AIM OF THE EXERCISE:
In the entries below, find every line with the string "computer" and copy it.

Stored items
......
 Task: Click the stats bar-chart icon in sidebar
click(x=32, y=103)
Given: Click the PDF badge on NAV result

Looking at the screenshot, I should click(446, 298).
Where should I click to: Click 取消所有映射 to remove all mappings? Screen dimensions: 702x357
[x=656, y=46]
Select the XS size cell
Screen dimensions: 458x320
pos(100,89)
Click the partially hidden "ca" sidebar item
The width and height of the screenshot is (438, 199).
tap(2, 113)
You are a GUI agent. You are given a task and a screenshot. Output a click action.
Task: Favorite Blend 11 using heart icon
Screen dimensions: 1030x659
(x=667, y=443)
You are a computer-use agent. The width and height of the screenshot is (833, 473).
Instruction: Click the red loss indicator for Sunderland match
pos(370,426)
......
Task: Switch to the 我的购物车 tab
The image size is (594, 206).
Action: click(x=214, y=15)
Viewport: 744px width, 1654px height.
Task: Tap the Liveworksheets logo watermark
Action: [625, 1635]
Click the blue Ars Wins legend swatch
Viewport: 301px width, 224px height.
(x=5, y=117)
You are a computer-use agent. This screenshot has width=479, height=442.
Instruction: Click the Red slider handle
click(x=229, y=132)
......
TASK OUTPUT:
You are a computer-use agent. The width and height of the screenshot is (833, 473).
You are a computer-use agent. This screenshot has width=479, height=442.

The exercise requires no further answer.